This is a great attitude that you'd think would be more common at a place called "Hacker News". The temptation to get "finance brained" is incredibly powerful in this industry, especially as you get closer to Silicon Valley, and the more young programmers resist it the better off we're going to be. Thanks.
It's not really about finance brain. It's about where are you, as a smart, talented programmer, going to have an impact? For the past ten years, ALL of the major innovations in the software field have been based on GPGPU. Learning how to program GPUs is thus a core, foundational skill if you want to contribute significantly to the biggest innovations of computing. And of course there's so much else to learn on top of that, particularly in terms of math and algorithmic techniques and stuff.
Messing around with Raspberry Pis is kid shit by comparison. It's fun, but it's not going to advance much of anything.

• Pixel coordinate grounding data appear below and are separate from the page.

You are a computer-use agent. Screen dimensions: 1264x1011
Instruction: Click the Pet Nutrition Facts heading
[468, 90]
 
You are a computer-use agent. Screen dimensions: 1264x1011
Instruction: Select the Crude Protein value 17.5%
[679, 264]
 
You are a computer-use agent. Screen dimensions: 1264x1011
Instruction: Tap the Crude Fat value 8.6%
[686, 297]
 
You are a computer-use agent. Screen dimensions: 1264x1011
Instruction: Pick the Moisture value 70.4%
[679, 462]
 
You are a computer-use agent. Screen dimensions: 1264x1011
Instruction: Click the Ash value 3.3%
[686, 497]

The Raspberry Pi is literally a "get kids into STEM" initiative, and yet it's used mainly by adults who want to cosplay as "makers". And even then, eventually they usually end up in a drawer.

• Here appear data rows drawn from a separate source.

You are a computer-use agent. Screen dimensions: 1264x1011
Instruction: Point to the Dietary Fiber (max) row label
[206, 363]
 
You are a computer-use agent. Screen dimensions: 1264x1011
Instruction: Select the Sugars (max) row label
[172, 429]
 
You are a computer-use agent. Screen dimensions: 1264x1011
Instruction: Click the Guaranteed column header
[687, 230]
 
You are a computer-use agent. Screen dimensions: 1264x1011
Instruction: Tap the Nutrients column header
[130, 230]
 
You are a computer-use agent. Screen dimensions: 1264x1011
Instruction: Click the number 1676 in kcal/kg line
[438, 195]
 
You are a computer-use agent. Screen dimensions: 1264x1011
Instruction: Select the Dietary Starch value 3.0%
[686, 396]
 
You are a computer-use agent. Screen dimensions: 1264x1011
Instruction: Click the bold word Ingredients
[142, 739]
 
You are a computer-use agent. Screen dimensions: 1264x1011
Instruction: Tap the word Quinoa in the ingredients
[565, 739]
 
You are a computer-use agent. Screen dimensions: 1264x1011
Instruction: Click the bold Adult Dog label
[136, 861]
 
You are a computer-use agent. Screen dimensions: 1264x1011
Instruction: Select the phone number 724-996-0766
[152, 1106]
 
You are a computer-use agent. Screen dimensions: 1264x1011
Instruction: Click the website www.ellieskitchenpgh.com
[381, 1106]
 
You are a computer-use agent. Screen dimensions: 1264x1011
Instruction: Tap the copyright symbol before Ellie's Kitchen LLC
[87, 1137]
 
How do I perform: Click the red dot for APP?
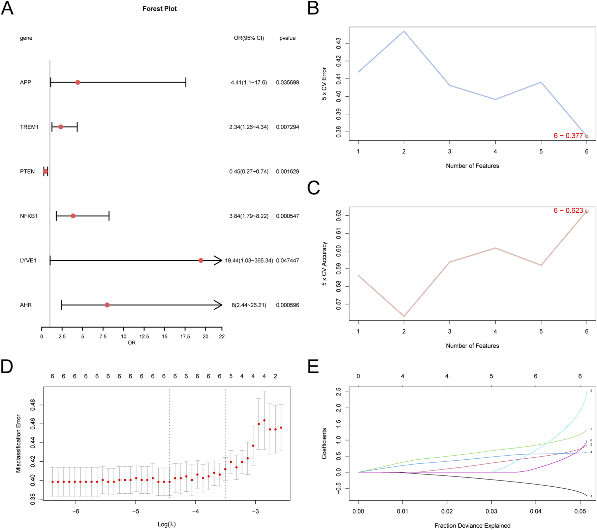pyautogui.click(x=77, y=82)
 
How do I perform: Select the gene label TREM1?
pyautogui.click(x=29, y=127)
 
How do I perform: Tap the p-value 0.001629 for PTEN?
pyautogui.click(x=287, y=172)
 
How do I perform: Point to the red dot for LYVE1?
pyautogui.click(x=201, y=260)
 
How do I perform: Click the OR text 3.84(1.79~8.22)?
pyautogui.click(x=249, y=216)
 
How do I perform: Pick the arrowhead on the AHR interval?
pyautogui.click(x=218, y=305)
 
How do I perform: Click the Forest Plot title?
pyautogui.click(x=159, y=9)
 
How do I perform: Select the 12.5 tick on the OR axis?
pyautogui.click(x=144, y=337)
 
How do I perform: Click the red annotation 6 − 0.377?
pyautogui.click(x=568, y=136)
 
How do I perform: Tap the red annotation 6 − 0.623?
pyautogui.click(x=568, y=211)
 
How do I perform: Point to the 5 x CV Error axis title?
pyautogui.click(x=324, y=84)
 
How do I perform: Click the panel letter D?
pyautogui.click(x=7, y=366)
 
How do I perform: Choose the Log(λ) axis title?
pyautogui.click(x=166, y=524)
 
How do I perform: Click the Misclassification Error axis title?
pyautogui.click(x=19, y=444)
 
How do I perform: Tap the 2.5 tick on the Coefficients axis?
pyautogui.click(x=338, y=392)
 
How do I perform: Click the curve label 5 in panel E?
pyautogui.click(x=591, y=391)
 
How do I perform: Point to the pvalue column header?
pyautogui.click(x=287, y=38)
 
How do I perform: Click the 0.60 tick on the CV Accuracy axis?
pyautogui.click(x=338, y=251)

If you want to mess around, Raspberry Pi game consoles are fine but if you want to make a significant contribution, time's a-wastin'. If the rocket takes off and you're not on it, there goes your chance. So yes, set a time limit on the kid shit. Put it away by age 20 or so, and start thinking about what really matters and what's really gonna change things.
Many people who in retrospect are truly innovative almost definitionally spend their time doing things other people don't regard as valuable (at first at least). As an extreme example of someone who prioritized a life of play look at Claude Shannon. He literally had a shop for building toys at home. I'm grateful he wasn't overly attracted to what others regarded as impactful at the time. That being said I still don't think it's important whether one's play becomes valued. I suspect in the long run we're all better off having people in the world who are passionate about what they are doing.

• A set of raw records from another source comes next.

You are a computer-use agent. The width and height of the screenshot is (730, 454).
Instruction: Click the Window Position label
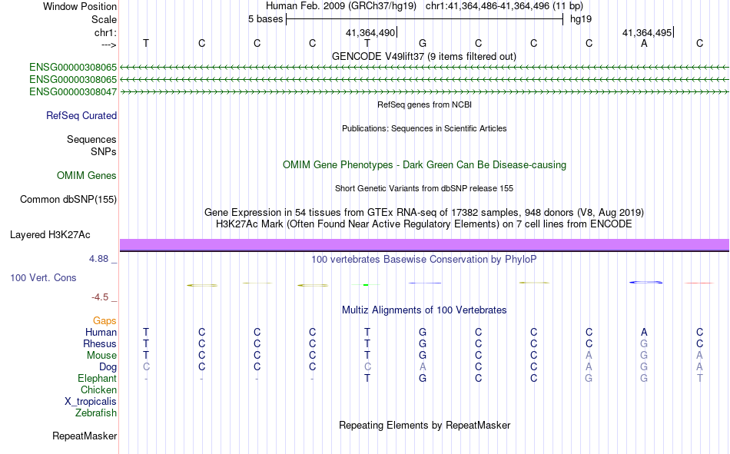[80, 6]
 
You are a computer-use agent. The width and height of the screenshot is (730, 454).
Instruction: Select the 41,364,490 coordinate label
[370, 32]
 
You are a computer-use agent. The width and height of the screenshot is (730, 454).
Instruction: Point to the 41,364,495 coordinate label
[647, 32]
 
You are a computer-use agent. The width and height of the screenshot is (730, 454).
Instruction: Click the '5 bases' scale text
[265, 19]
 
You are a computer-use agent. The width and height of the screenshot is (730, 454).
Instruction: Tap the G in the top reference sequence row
[423, 43]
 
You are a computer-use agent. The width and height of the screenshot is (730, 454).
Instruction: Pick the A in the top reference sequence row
[644, 43]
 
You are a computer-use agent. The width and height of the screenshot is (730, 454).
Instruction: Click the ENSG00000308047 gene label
[73, 91]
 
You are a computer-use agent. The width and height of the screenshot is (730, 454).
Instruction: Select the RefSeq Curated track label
[81, 115]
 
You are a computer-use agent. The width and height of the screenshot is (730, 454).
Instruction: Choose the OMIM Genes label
[87, 176]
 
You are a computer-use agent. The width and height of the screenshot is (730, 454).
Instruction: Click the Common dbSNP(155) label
[68, 199]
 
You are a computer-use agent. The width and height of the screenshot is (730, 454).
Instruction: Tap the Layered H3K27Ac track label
[50, 235]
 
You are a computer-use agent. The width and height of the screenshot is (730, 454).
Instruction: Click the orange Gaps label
[105, 321]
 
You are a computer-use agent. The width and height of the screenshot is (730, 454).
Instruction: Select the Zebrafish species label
[96, 413]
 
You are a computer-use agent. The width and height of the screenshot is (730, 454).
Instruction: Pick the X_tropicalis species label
[91, 402]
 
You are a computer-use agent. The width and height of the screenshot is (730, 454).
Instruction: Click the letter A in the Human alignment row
[644, 332]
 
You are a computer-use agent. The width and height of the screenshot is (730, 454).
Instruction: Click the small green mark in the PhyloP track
[366, 284]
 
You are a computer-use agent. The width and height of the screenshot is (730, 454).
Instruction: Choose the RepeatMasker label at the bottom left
[85, 436]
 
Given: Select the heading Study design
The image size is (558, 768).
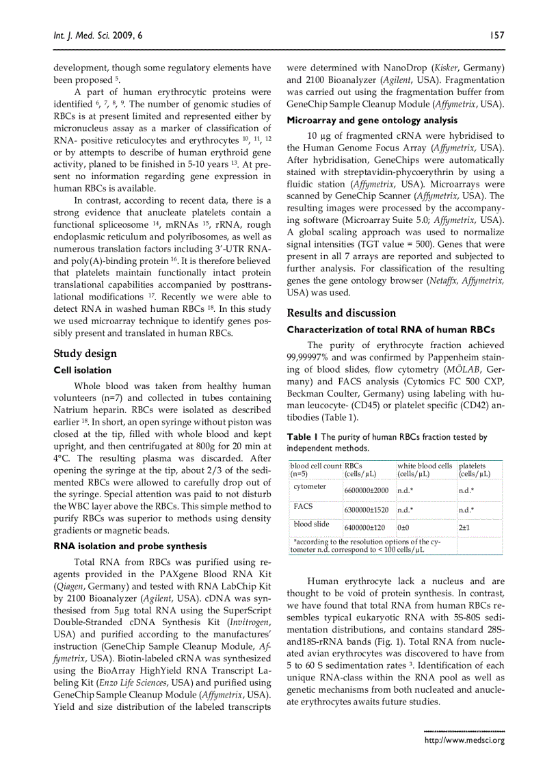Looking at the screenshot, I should (x=85, y=354).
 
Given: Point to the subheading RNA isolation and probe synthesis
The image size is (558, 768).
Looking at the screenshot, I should (x=130, y=546).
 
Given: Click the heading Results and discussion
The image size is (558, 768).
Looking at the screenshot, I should (x=341, y=313).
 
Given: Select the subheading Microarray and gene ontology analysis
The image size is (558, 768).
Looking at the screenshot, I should (x=362, y=120).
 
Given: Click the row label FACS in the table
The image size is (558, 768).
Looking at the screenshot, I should (x=303, y=506).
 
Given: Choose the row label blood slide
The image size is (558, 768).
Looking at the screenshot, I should (x=311, y=524).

All of that might be true. All generalizations are sometimes untrue.
> spend their time doing things other people don't regard as valuable...
Sprig is an educational project, shepherded by adults affiliated with big name institutions like MIT and Google. They are extremely conventionally successful smart people who think "nurturing programming talent" is valuable. What are we even talking about? These things don't happen in a vacuum.
The idea that a "smart, talented programmer" should reshape their life and their interests around "hav[ing] an impact" and "contributing significantly to the biggest innovations of computing", to have "[their] chance" to get on "the rocket" before it "takes off", this is what I'm referring to. The idea that you're literally wasting your time if not working in certain fields: "machine learning, cryptocurrencies, immersive video games". Why do you assume that "impact" and "innovation" should be the driving interests of a young programmer's life? This is a cultural presumption, if not an ideological position.
Trust me, people don't get into programming video games for the money.
Anyway, this is a funny perspective. Zach Latta, the Hack Club founder, got a Thiel Fellowship. I would not characterize Peter Thiel's philanthropy as 100% mission driven. I also don't think he's a supervillian. But there is a finance angle, not a negative one, to even the most seemingly twee retrocomputing things.
Maybe if you saw Hack Club's deck, you would comprehend.
Any talented non-college enrolled young person could also consider a Thiel Fellowship. There are many opportunities out there.
What's the point in doing anything if you don't enjoy it, or if it doesn't culminate in something you do enjoy?
My metric when I decide to do something isn't "how cool will Hacker News or Hack Club think this is?"
It's, how much will I enjoy doing this.
You may call it kid shit, and maybe this is the hard-headed kid in me talking, but I hope I never change.